Action item
Below are some records. Write out exactly their lines from the one with "Open more options on Martin Coleman's tweet" through the one with "Click the 15 minute tick label", and leave the pictures behind.

Task input
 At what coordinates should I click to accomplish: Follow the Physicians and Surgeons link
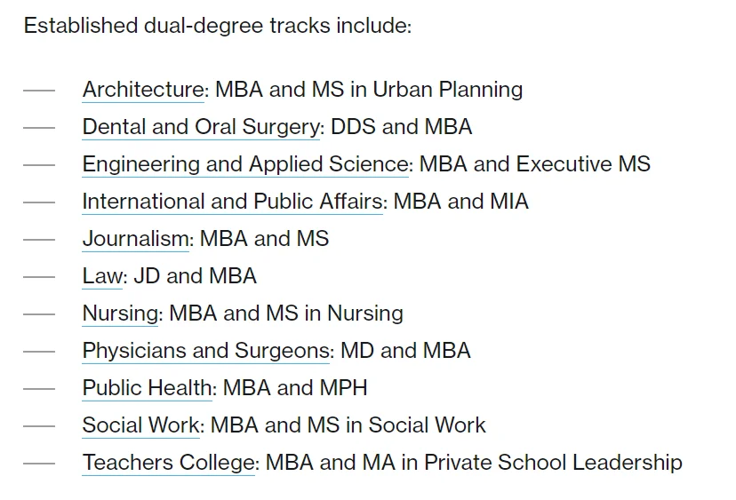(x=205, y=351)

==

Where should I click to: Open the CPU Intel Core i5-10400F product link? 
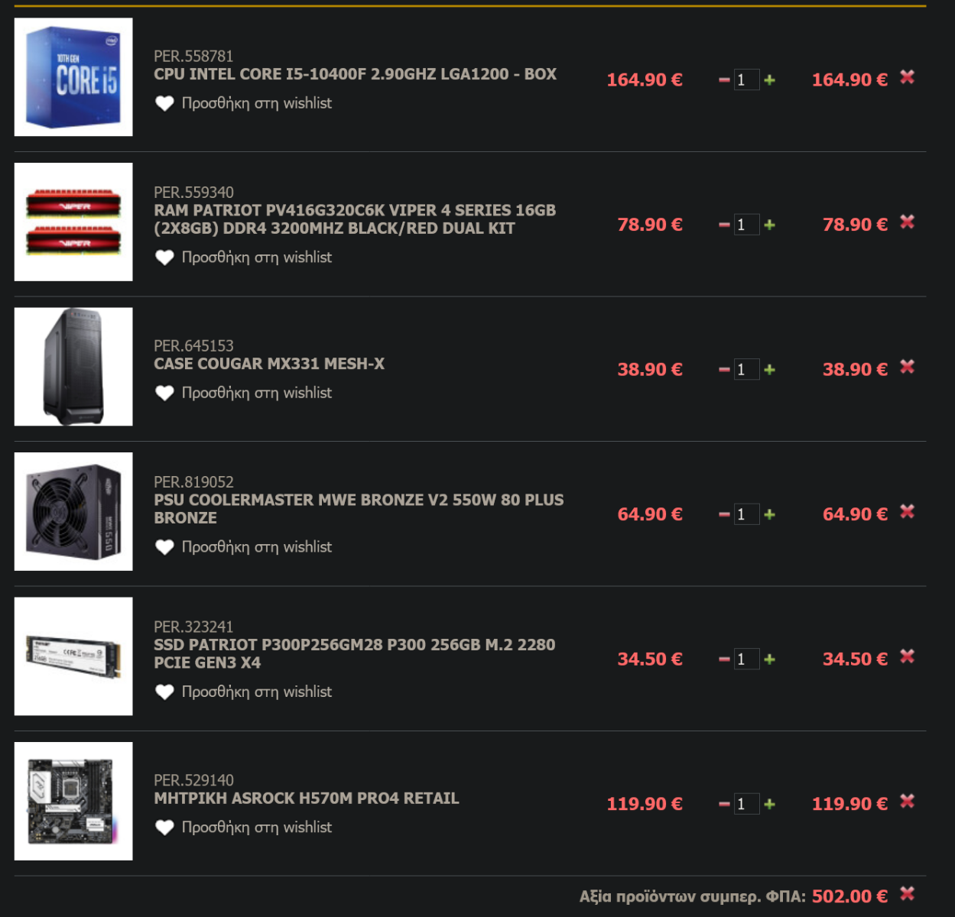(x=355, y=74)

* * *

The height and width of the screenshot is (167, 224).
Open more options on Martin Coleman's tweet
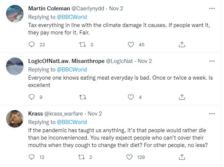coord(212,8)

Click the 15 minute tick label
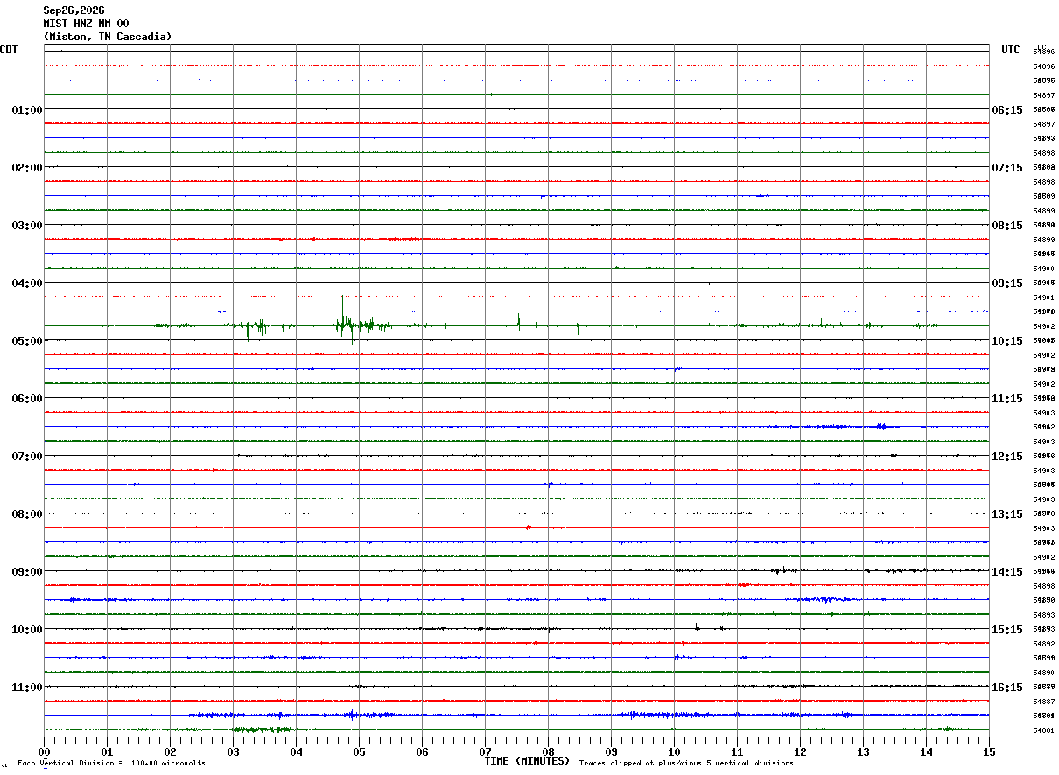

Expected output
Open more options on Martin Coleman's tweet
coord(212,8)

Click the 15 minute tick label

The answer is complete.